Sell naked calls & Margin help

Discussion in 'Options' started by newguy05, Oct 31, 2007.

  1. Hello, i tried to research this on google but couldnt find much help, was hoping the experts here can explain this to me.

    StockA price: $42
    Nov 50 Call: $0.3

    If i naked sell 100 contracts to pocket a premium of ( 0.3 * 100 * 100 ) $3000.

    I understand that on Nov expiration date if StockA is below or equal to $50, i keep all $3000 and call expires worthless. If StockA is above $50, the call option will get exercised and I will have to buy the stock at market price to cover the $50 call.

    Now the confusion i have is with the margin requirements associated, how exactly will the margin work in this case? i have a normal brokerage account.

    1) What is the margin requirement? is it just the amount of cash i need to have in my brokerage account to cover the short position i have?

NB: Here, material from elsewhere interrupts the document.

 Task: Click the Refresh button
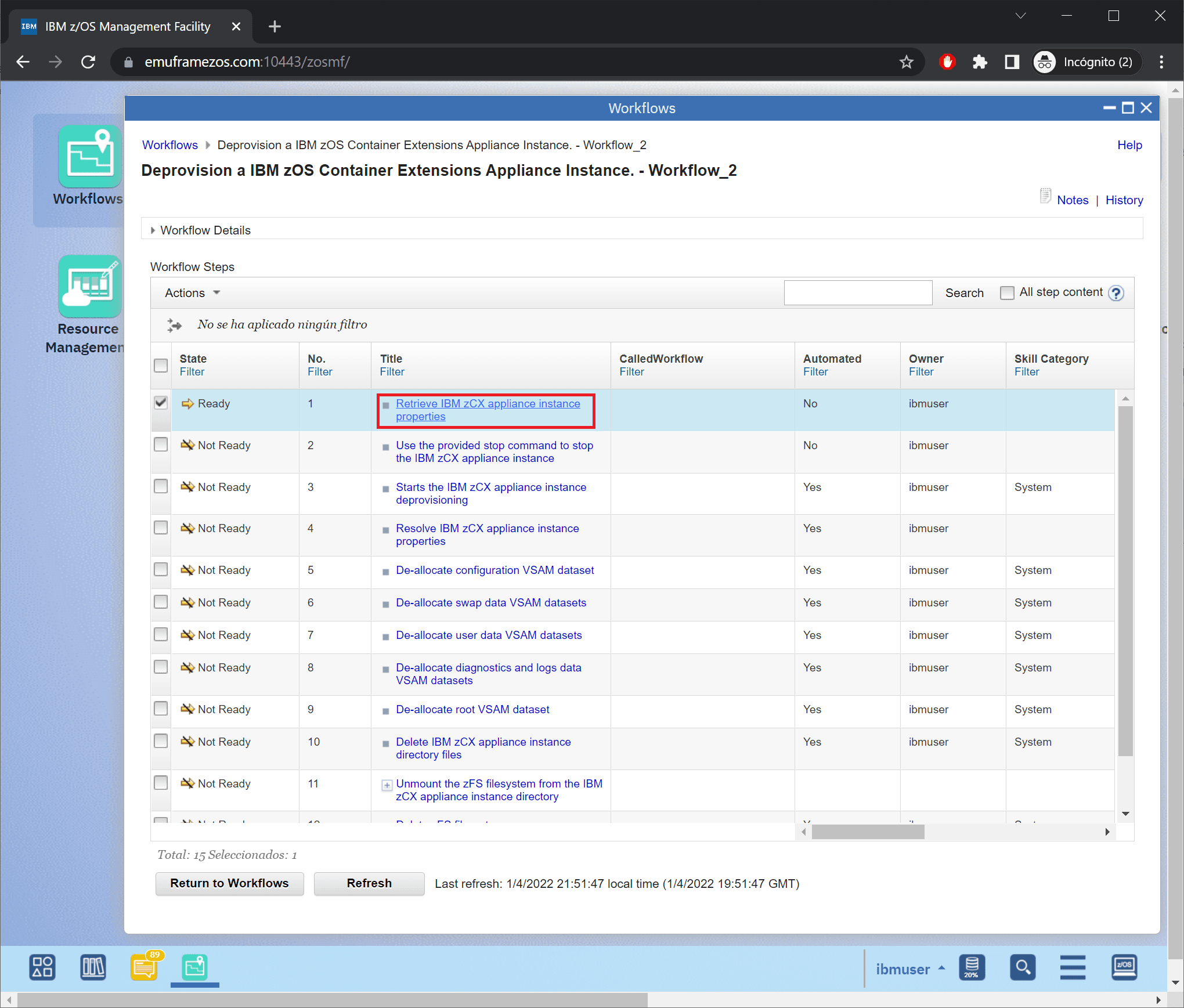tap(369, 883)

    1) At the time i sold the 100 contract of naked call for $0.3 premium. What is my margin requirement?

    2) What if the underlying StockA goes from $42 to $49, will my margin requirement go up?

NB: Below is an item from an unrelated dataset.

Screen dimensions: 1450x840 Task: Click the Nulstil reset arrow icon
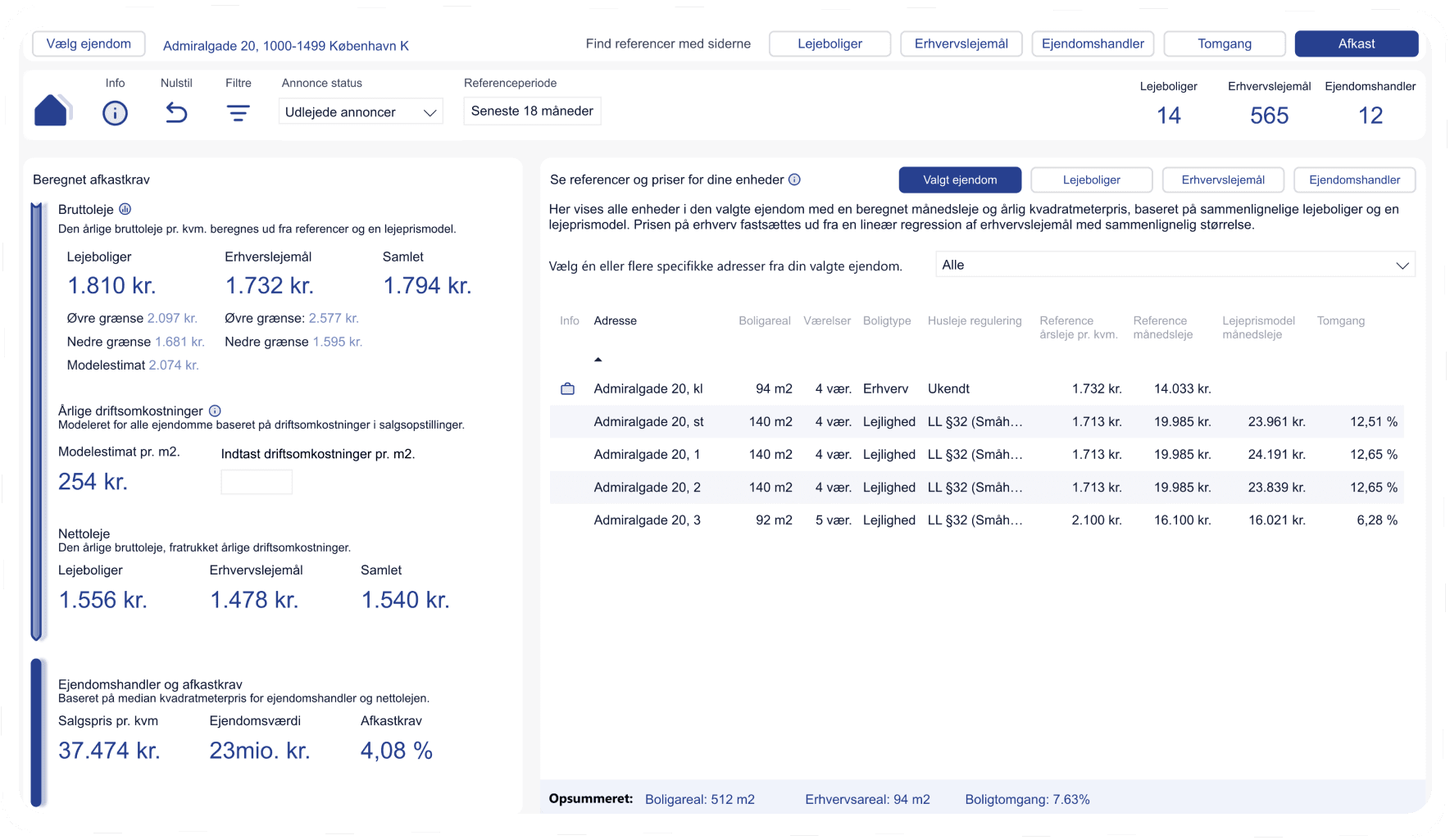coord(176,112)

    3) What if i dont have the required cash in my account to cover the margin requirement in the above example 2) ?

    Sorry i know those seem basic questions, but i really couldnt find a straight answer from anywhere. Thank you for your help!
  2. hdawg87


    Please don't do that. You are looking at such a huge potential loss if you don't hedge. 100 contracts? With think or swim these are the margin requirements for uncovered calls:

    The greatest of:
    100% of the option proceeds plus 20% of the underlying stock less any amount the option is out-of-the-money; or
    100% of the option proceeds plus 10% of the value of the strike price; or
    100% of the option proceeds plus $50 per option contract

    If you do that you are looking at huge downside potential if the stock moves against you. I would consider looking into hedges if you are going to do something along these lines because you will drastically reduce your downside.

    To answer #3, as long as you aren't called your margin requirement shouldn't go up but you have to look at the margin requirements I gave you (if you are going to use thinkorswim as a brokerage).

    If you don't have the required cash in your account to cover the calls you will have securities liquidated for you. If that doesn't fix it you will have to settle your account within a period of time.
  3. Sell Nov 47.50
    Buy Nov 50

    Max loss is 2.50 minus credit. Max profit is probably higher than going naked with the Nov 50 and much safer.
  4. [StockA price: $42
    Nov 50 Call: $0.30

    1) Margin requirement is $450 per call (option premium can be applied to the initial margin requirement so margin call is $420)

    2) If underlying goes from $42 to $49, your margin requirement increases to $910 ($880)

    3) If you dont have the required cash in your account to cover the margin requirement, you're not going to be able to place the trade, And if it goes through by mistake, they'll close it down as soon as it's recognized, regardless of what the prices are - and for an extra bonus, they'll restrict your account.

    FWIW, don't do this unless you are under the supervision of an adult :)
  5. lol thanks guys! that cleared things up quite a bit. I had a feeling it's very risky.

    Btw the stock i was looking at is hsy, it's been flat around 42-44 for a while and doesnt likely to move above 45 by nov expiration.

    So my logic was to naked selling the nov 50 call, it seemed like free cash! :p But the margin requirement made it impossible.

    One last question, if the stock moves from 42 to 49, why does the brokerage care and require increased margin to cover it. I mean it will still expire worthless below $50 :confused: Shouldnt it be only after it moves above $50 (when you start to lose money), then they would require additional margin?
  6. That .30 option could easily be worth $2.00 or more if the stock jumps to 49 fast enough and the stock could then fly past 50 by expiration. A $10 move does happen and you have to buy those options back to close the position. I recommend a credit spread like in my first post.

    It would be nice to know the stock you have in mind, you would get more detailed advice.
  7. Margin requirement is set forth under Reg T by the FRB. For naked options, it's purpose is to require more margin as a position gets closer to the money. The nearer an OTM option gets to the strike, the greater the risk of loss. A margin requirement protects you and the broker by limiting the amount of naked leverage that you can exert. Isn't 5:1 enough (an approximate guesstimation) ?
  8. Gustaf


    Please save us from a future thread when your acct is in danger. Make a 47.5/50 spread instead.